> Task description
Directions for the data below: repeat exactly the lines from the one with "Screen dimensions: 802x881" through the one with "You are a computer-use agent.", both included, and omit all pictures.

[Screenshot grounding data]
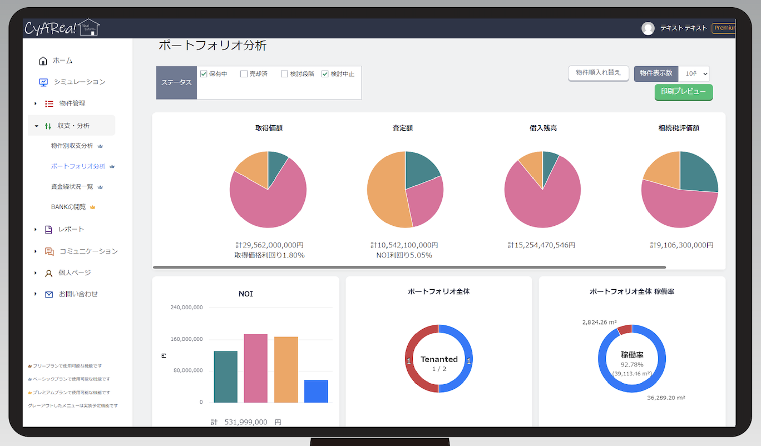Click the blue bar in NOI chart
Image resolution: width=761 pixels, height=446 pixels.
point(316,391)

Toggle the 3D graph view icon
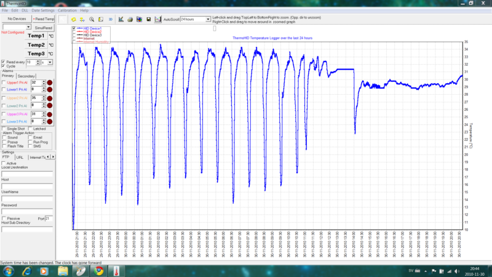tap(110, 19)
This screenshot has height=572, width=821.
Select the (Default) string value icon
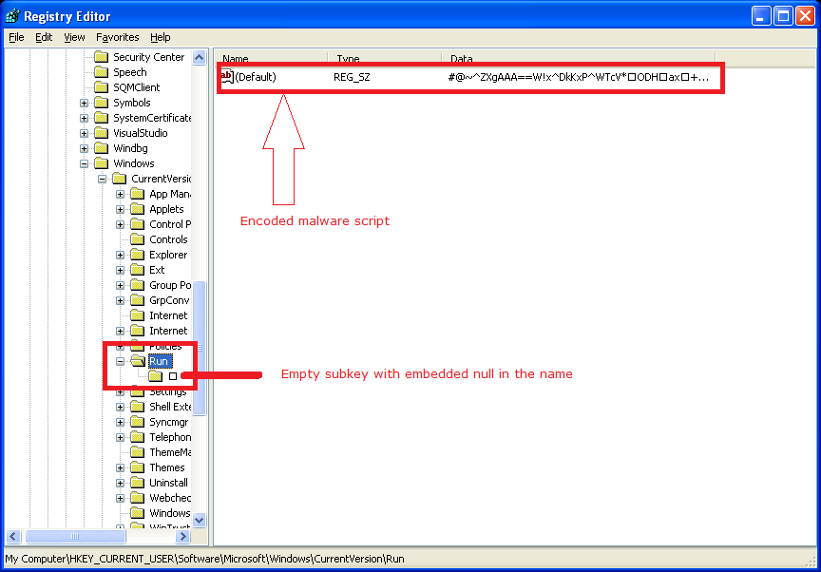(227, 77)
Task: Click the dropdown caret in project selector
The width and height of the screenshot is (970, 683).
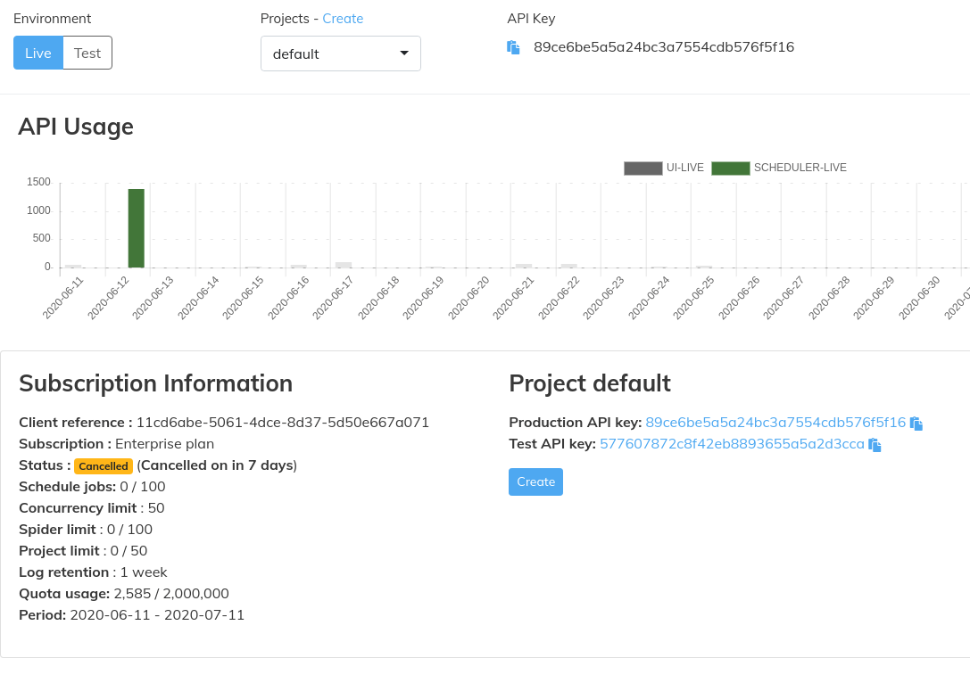Action: [403, 53]
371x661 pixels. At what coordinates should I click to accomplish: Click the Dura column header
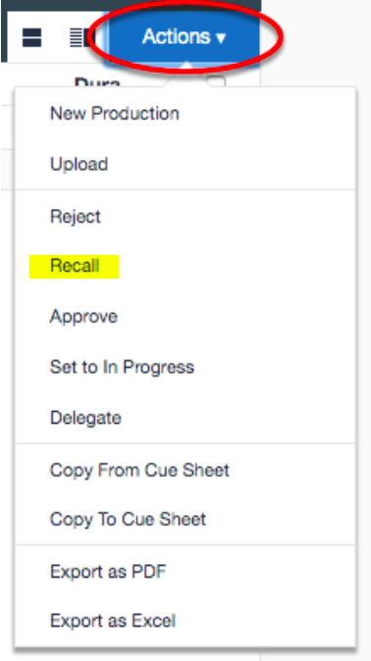pos(97,82)
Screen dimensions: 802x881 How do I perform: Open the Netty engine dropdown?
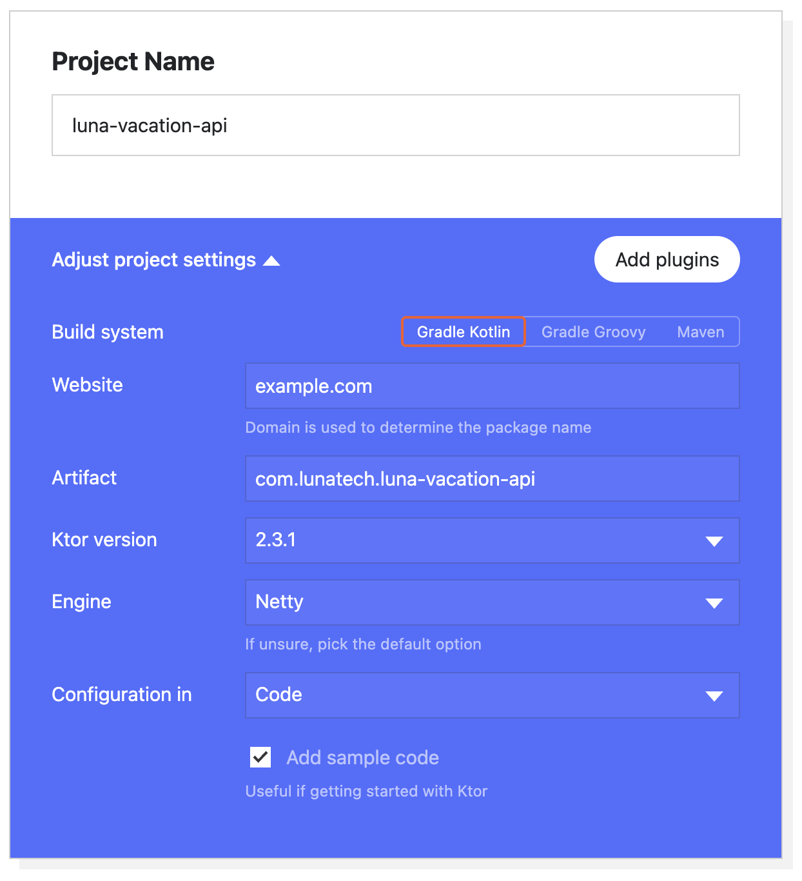click(x=492, y=602)
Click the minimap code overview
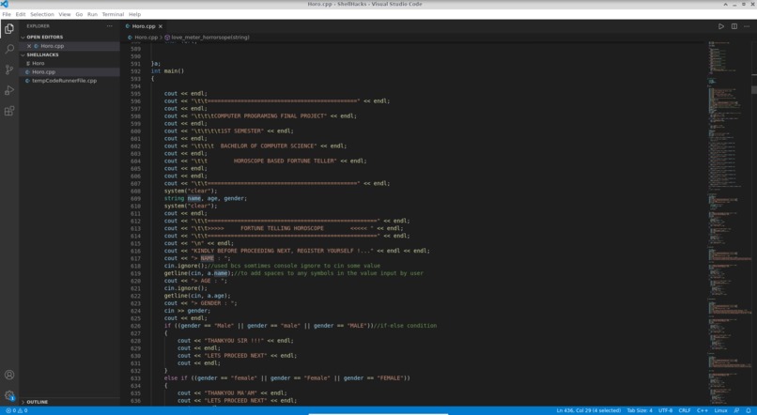This screenshot has height=415, width=757. (x=728, y=223)
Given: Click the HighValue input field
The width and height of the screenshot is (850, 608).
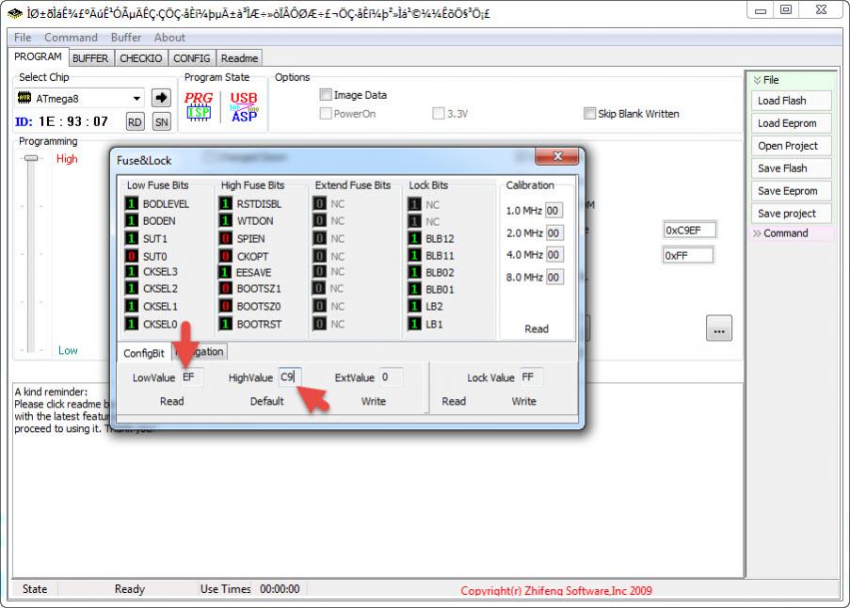Looking at the screenshot, I should (x=289, y=377).
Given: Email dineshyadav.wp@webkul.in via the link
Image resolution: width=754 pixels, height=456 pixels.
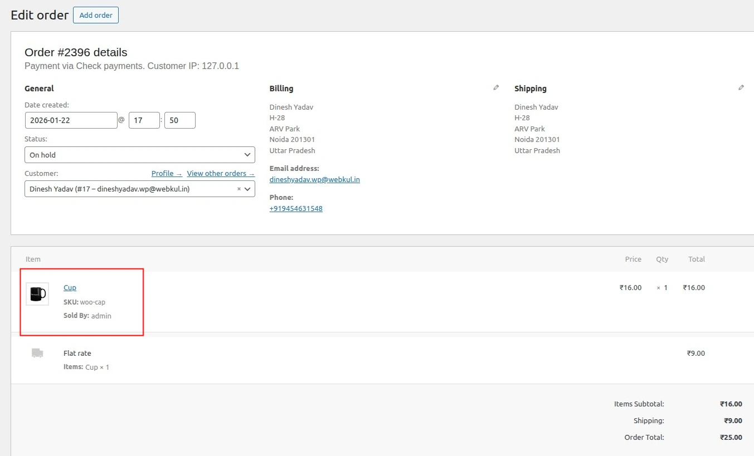Looking at the screenshot, I should tap(314, 179).
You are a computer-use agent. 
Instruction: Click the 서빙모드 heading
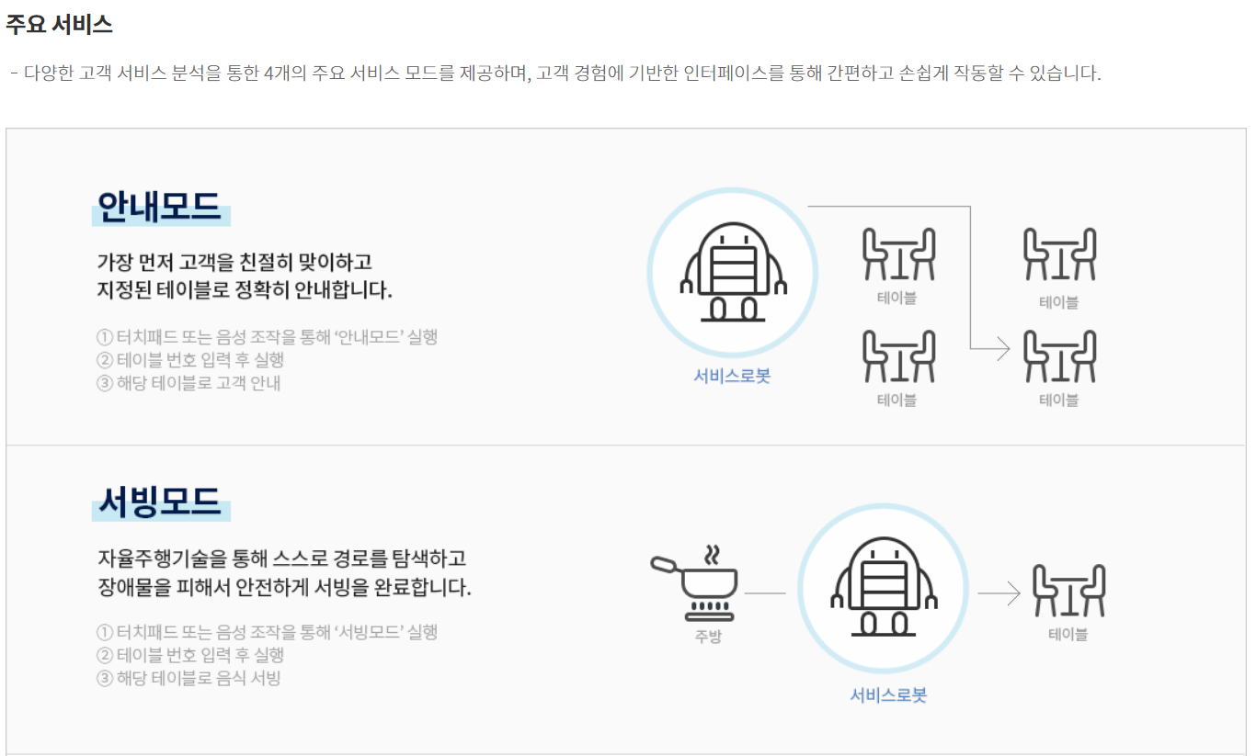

> Response area
Screen dimensions: 802x881 How do I perform: Open the Netty engine dropdown?
click(x=492, y=602)
Click the minimap code overview
This screenshot has height=415, width=757. (x=728, y=223)
Given: Click the HighValue input field
The width and height of the screenshot is (850, 608).
Looking at the screenshot, I should (x=289, y=377).
Given: Email dineshyadav.wp@webkul.in via the link
Image resolution: width=754 pixels, height=456 pixels.
Looking at the screenshot, I should tap(314, 179).
You are a computer-use agent. 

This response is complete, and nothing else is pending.